Dr Stephanie Powley (BAT) chaired Advanced NMR and Mass Spectrometry for Environmental Contaminant Characterisation. Meredith Cave (Petrostat) presented ‘Geological techniques in a microplastic world’ – using past geological periods

to give insights in future scenarios due to climate change. Work involved capturing natural soil samples. However, these were challenging, since some samples exploded following standard literature techniques due to relatively high acidities, and demonstrated high primary and secondary (degraded) microplastic contents (up to 95% of marine litter). Whilst prior extinction events took place over thousands or millions of years, current changes in soil composition are taking place over only centuries.

Niamh Gurrin (University of Edinburgh) brought us ‘Ironing out issues with comparative 1H-NMR of peat dissolved organic matter’. Peat is a large carbon store, however around 30% of CO2 lost from damaged peatlands is emitted into water, and damaged peat can contribute carbon to the atmosphere. NMR may provide a snapshot of the organic matter in water systems, suppressing the water peak via presaturation and NOESY. Significant differences in signals were found with different mixing times, falling outside the acceptable tolerance of reproducibility. Making experiments as comparable as possible was essential before multivariable analysis was used to tease out the origin of this. Paramagnetic iron was identified as the most likely culprit.

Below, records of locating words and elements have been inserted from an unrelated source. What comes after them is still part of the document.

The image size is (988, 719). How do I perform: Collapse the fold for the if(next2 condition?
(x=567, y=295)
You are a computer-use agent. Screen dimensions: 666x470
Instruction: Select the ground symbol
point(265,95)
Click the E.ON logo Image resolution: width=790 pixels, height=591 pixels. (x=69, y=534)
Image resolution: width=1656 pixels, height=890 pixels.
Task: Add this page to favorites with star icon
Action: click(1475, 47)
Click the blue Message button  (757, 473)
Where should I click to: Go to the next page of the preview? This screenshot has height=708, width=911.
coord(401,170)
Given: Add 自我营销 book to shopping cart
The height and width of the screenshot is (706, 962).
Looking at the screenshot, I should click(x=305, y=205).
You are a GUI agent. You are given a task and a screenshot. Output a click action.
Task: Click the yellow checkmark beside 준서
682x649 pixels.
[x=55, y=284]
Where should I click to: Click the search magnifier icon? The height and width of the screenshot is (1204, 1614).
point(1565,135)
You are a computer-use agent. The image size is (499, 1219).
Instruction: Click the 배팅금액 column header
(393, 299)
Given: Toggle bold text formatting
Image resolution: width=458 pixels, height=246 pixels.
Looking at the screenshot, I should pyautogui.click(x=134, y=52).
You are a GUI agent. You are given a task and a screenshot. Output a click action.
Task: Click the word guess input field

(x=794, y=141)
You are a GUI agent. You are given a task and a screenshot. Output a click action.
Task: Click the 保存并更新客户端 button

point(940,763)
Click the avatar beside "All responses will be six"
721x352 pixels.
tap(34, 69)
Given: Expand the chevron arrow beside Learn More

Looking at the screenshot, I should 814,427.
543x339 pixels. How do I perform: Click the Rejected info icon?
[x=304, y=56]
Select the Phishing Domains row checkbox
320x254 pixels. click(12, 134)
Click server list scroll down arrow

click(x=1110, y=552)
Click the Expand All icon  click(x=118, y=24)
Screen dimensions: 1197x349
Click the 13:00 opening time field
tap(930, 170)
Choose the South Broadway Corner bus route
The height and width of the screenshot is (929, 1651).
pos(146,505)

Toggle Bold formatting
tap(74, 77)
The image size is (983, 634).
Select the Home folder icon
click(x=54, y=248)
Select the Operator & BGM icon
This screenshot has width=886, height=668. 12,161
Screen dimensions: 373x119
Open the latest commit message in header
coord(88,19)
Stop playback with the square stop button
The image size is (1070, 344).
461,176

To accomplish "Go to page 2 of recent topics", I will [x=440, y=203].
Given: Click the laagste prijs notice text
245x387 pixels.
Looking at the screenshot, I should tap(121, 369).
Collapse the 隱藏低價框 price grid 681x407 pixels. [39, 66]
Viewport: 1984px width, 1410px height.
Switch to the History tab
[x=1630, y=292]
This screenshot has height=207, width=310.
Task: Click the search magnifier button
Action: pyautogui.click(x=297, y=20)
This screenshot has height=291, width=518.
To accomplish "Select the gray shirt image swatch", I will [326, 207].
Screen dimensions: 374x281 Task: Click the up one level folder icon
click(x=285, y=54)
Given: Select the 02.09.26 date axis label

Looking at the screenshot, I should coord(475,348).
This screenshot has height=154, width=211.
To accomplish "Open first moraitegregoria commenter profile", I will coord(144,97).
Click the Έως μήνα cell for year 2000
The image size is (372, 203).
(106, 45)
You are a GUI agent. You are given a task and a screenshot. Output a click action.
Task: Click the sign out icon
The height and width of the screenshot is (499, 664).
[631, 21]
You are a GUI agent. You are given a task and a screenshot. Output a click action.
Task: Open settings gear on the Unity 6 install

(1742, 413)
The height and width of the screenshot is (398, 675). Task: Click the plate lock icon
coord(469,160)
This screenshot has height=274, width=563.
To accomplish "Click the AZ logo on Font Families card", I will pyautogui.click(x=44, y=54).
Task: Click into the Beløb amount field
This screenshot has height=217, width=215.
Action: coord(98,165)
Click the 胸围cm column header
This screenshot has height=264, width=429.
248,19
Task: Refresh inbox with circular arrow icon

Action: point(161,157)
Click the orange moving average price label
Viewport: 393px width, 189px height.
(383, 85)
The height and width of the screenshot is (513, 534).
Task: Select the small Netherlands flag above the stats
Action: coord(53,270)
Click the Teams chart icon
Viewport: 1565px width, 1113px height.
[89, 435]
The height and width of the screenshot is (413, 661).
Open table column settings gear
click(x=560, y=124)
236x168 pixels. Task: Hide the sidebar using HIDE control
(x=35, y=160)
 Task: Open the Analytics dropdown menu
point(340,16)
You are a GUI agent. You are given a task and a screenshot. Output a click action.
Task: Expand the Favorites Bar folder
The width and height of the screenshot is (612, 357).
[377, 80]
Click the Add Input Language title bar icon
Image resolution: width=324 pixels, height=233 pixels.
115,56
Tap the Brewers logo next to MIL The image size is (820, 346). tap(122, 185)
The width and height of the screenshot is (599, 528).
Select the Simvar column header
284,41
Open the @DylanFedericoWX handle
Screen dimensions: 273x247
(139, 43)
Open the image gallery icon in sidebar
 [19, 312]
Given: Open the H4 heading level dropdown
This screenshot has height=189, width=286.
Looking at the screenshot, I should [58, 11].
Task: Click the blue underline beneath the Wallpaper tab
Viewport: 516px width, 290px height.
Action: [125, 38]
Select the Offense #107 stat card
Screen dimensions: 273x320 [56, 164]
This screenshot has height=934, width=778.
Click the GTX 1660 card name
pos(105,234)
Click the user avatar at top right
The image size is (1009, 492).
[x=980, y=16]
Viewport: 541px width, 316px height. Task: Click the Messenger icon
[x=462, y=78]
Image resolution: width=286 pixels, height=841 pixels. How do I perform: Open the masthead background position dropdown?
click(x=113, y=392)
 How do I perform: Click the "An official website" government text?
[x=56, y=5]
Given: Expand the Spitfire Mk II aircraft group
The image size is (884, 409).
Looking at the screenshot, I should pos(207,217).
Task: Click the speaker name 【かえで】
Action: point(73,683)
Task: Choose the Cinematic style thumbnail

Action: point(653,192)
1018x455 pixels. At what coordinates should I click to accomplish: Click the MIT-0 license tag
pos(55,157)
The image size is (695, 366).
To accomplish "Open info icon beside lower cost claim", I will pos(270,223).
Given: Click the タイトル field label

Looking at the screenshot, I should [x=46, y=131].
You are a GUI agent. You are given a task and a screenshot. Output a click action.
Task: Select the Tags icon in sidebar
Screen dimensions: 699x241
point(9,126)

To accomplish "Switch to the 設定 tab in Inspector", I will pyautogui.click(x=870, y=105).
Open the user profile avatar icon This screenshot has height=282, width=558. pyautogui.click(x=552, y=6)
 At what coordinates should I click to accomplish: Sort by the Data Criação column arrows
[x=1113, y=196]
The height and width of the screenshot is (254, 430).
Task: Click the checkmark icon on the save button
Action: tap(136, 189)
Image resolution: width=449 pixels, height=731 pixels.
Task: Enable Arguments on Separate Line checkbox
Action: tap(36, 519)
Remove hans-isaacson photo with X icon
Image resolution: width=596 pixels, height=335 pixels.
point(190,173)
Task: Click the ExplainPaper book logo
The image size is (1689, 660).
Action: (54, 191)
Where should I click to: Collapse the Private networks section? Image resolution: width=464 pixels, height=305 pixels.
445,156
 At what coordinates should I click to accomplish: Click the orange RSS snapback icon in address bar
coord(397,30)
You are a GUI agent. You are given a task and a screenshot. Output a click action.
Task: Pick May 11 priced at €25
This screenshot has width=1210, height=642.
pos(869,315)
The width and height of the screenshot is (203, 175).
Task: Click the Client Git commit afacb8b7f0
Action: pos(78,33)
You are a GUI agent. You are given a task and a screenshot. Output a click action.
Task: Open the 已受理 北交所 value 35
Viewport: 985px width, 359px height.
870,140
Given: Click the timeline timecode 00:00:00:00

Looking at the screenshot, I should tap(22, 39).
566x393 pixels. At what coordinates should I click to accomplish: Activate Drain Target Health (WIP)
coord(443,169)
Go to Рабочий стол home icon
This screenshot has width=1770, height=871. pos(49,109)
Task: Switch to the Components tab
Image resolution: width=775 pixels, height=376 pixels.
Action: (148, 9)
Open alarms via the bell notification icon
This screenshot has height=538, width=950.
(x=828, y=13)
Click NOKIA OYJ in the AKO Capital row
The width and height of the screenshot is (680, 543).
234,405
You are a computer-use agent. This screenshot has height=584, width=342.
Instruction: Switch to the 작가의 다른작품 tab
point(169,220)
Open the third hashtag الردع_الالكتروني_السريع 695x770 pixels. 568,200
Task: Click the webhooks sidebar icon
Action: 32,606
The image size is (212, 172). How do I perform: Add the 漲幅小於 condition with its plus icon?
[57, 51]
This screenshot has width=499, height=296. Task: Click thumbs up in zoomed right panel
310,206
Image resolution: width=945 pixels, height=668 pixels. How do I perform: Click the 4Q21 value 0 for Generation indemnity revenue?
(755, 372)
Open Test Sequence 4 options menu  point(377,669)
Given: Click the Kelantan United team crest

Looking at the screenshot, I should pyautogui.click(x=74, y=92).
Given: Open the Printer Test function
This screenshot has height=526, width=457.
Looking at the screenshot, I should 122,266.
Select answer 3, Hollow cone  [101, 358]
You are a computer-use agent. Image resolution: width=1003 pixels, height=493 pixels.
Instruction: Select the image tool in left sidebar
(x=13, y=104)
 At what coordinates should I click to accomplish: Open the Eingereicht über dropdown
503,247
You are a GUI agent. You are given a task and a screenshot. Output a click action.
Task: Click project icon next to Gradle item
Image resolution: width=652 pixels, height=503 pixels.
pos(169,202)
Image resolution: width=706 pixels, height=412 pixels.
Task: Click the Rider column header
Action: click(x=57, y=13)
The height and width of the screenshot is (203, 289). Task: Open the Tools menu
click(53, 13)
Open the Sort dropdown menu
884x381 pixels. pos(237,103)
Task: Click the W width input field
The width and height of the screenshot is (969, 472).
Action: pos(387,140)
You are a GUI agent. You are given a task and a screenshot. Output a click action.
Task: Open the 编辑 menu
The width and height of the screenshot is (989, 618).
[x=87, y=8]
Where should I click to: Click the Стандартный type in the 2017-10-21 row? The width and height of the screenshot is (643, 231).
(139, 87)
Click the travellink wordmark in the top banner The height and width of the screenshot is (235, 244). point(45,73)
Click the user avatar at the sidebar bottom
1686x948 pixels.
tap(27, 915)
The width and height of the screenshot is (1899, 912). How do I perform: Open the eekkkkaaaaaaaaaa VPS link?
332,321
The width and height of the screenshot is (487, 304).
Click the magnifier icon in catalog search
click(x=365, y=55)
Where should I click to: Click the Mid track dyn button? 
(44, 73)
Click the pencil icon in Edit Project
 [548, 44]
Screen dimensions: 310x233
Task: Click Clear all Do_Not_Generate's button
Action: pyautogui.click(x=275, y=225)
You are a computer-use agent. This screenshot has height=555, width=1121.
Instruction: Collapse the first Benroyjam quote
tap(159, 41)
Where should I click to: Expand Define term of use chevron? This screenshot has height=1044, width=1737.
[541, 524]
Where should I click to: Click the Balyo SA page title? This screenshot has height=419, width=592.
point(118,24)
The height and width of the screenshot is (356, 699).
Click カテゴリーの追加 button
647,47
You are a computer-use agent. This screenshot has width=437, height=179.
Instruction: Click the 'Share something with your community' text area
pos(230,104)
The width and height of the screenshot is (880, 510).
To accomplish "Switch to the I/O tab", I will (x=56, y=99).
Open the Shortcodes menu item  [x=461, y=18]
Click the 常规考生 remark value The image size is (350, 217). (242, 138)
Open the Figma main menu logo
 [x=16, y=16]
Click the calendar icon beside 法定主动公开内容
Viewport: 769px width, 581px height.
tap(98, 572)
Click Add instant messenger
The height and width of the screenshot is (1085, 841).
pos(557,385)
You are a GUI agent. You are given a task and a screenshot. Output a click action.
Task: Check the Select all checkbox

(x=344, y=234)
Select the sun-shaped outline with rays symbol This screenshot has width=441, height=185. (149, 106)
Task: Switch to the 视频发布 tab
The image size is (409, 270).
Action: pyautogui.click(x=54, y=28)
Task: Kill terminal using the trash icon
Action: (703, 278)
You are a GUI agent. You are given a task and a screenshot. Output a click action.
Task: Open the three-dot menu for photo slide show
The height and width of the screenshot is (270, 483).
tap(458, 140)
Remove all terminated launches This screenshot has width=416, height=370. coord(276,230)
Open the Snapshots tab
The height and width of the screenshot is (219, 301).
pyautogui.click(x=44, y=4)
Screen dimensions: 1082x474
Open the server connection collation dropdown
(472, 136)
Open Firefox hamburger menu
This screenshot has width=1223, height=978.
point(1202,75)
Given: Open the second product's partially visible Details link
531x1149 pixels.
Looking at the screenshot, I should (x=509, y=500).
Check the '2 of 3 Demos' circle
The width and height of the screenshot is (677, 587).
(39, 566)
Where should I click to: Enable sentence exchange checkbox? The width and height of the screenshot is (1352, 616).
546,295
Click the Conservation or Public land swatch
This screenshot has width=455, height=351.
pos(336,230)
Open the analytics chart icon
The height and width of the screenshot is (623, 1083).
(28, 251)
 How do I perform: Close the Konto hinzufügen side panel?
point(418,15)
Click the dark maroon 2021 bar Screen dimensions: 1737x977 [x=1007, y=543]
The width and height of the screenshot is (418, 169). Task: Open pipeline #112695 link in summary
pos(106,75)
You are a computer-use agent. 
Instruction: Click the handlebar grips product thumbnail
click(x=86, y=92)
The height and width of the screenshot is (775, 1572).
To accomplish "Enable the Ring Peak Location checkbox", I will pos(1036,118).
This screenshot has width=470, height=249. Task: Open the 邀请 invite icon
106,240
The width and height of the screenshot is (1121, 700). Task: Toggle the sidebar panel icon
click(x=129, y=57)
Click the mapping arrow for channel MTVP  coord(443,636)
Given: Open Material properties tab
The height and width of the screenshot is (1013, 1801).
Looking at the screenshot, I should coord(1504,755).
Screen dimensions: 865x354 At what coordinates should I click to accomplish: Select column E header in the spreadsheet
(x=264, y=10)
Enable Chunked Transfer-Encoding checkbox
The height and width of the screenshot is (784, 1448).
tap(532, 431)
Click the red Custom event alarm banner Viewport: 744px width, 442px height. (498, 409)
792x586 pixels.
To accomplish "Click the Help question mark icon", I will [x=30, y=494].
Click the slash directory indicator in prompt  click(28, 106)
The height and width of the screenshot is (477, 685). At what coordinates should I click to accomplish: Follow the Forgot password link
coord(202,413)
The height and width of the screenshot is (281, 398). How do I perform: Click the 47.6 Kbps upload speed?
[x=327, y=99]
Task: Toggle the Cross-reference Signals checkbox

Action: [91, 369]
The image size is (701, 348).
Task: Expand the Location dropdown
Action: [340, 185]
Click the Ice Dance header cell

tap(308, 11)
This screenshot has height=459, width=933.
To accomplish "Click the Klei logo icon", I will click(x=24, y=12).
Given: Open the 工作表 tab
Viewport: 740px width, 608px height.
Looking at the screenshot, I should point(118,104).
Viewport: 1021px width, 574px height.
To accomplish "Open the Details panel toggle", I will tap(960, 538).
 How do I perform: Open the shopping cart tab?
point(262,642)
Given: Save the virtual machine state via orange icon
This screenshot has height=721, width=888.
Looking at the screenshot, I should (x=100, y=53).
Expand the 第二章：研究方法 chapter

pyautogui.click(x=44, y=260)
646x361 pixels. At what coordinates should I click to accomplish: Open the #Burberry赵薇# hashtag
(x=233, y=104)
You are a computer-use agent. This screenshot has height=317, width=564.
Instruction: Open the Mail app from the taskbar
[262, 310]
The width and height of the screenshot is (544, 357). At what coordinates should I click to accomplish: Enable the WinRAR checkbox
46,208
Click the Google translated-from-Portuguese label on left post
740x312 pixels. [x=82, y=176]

Mark P. Barrow (University of Warwick) gave a talk on ‘Characterisation of pollution within Nairobi River sediments using high field Fourier transform ion cyclotron resonance mass spectrometry (FTICR MS)’. Two highly populated high-waste locations were selected (Kawangware and Kiambio). FTICR MS analysis was used to characterise sediments in an untargeted scoping study, and allowed tens of thousands of compositions from a single sample, even for complex mixtures. Markers found were linked with sewage and engine oil lubricants and kerosine used in cooking. APPI preparation was found to cause fragmentation of some sample components, including cholesterol.

Closing the event, Alexander Zherebker (University of Cambridge) presented ‘Hidden molecular signatures in organic aerosols revealed by mass spectrometry and formulae difference statistics’. This study aimed to compare organic aerosols (OA) collected in summer from marine, forest, and urban environments. Samples were characterised by the number of formulae and % of intensity, and fingerprints investigated. 1,198 aerosols were found in common compared to unique components for urban, rural and marine; 1205, 2508 and 1527, respectively. Individual statistical analysis was performed using principal component analysis (PCA), followed by using FDS space, whereupon the variance explained a greater proportion of the data (~80%). Marine FDSs contributed higher to PCA results.

Prizes

Poster presentation award winners were Zakia Tebetyo (‘Detection of oestradiol using a competitive lateral flow device’) and Madelyn Murphy (‘Extraction and analysis of perfluoroalkyl substances in biosolids’). Posters were judged by a panel of Early Career environmental chemists, including Symiah Barnett, Sophie Singer, Katie McKenzie, and Lauren Yarrow-Wright (Assistant Editor of the RSC’s Environmental Science series of journals and RSC Sustainability). The oral prize winner was Jasmin Uhlhorn. The judging panel were made up of three past and present ECG Chairs: Professor Caroline Gauchotte-Lindsay, Dr Rowena Fletcher-Wood, and Dr Tom Sizmur.